Here is a test. Suppose you had $100 in a savings account that paid an interest rate of 2% a year. If you leave the money in the account, how much would you have accumulated after five years: more than $102, exactly $102, or less than $102?
This test might seem a little simple for readers of The Economist. But a survey found that only half of Americans aged over 50 gave the correct answer. If so many people are mathematically challenged, it is hardly surprising that they struggle to deal with the small print of mortgage and insurance contracts.
The solution seems obvious: provide more financial education. The British government just added financial literacy to the national school curriculum, to general acclaim. But is it possible to teach people to be more financially savvy? A survey by the Federal Reserve Bank of Cleveland reported that: “Unfortunately, we do not find conclusive evidence that, in general, financial education programmes do lead to greater financial knowledge and ultimately to better financial behaviour.”
That quotation, from an article in this week’s Economist, gives me an excuse to mention the best personal finance book I’ve ever read: Andrew Tobias’s The Only Investment Guide You’ll Ever Need. Self-aggrandizing title aside, the book is genuinely fabulous because it is hard-headed, practical, and best of all right.
Here are the takeaways from Tobias’s book:
1. There are no get-rich-quick schemes. Your goal should not be to become rich, but to become financially secure.
2. Forget about the stock market and other fancy investments. Instead, earn more than you spend. Then reduce your spending even more. It is easier to save a dollar than to make one.
3. If you must invest, put your money in low-cost, broad-based index funds, every month, for the rest of your working life, regardless of market conditions. (This is known as dollar cost averaging.) You are not smart enough to make money on fancier investments — and this includes ordinary blue-chip stocks.
And that’s basically it. (The book actually goes into some more advice on specific stock-picking tips, but I found that inconsistent with its earlier message so just ignored it.)
The one thing that I don’t believe the book really covers is the corrosive effect of comparing yourself with others. Who hasn’t felt a little bit envious of a friend who happened to purchase a ton of Apple stock on the cheap, or the co-worker who somehow manages to flip her house every few years at enormous profits? But the truth is that these are all distractions. There are always people who get lucky. Your goal shouldn’t be to chase that luck — a path that usually leads to disaster — but rather to control what you can and be conservative with growth options.
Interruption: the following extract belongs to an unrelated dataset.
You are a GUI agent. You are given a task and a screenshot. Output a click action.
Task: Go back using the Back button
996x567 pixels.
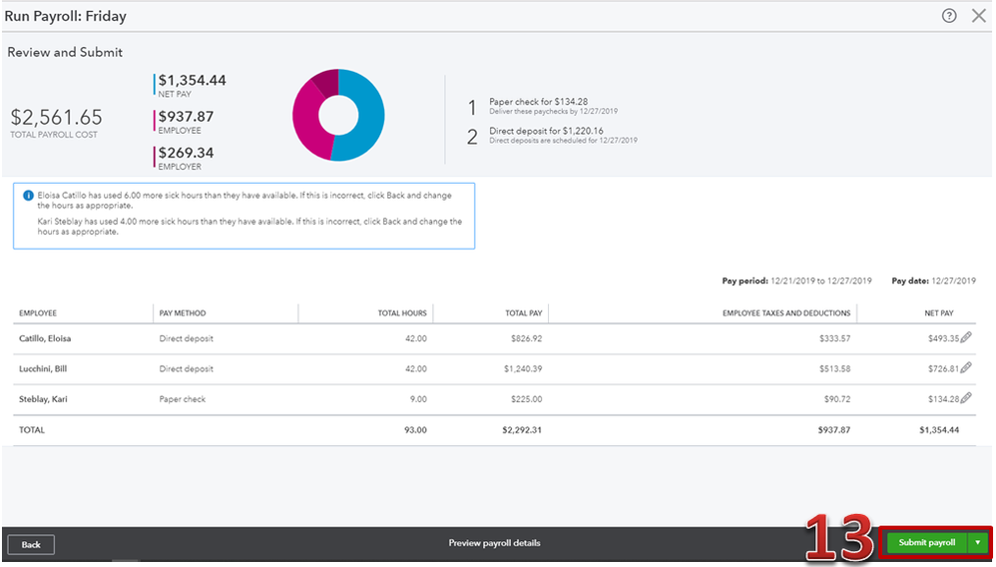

What does all this have to do with the opening quotation? What Tobias’s book does a good job explaining, especially in the opening chapters, is that personal finance isn’t some kind of mysterious alchemy. Sure, there are always new ways of making (and losing) money. But the basic principles that guide your decisions should be simple, practical, and most of all immune to fads. Save more. Spend less. And don’t sink your money into risks you don’t understand.
(Also, understand that 2% interest compounded over 5 years will get you a little more than $10 on top of your $100 investment.)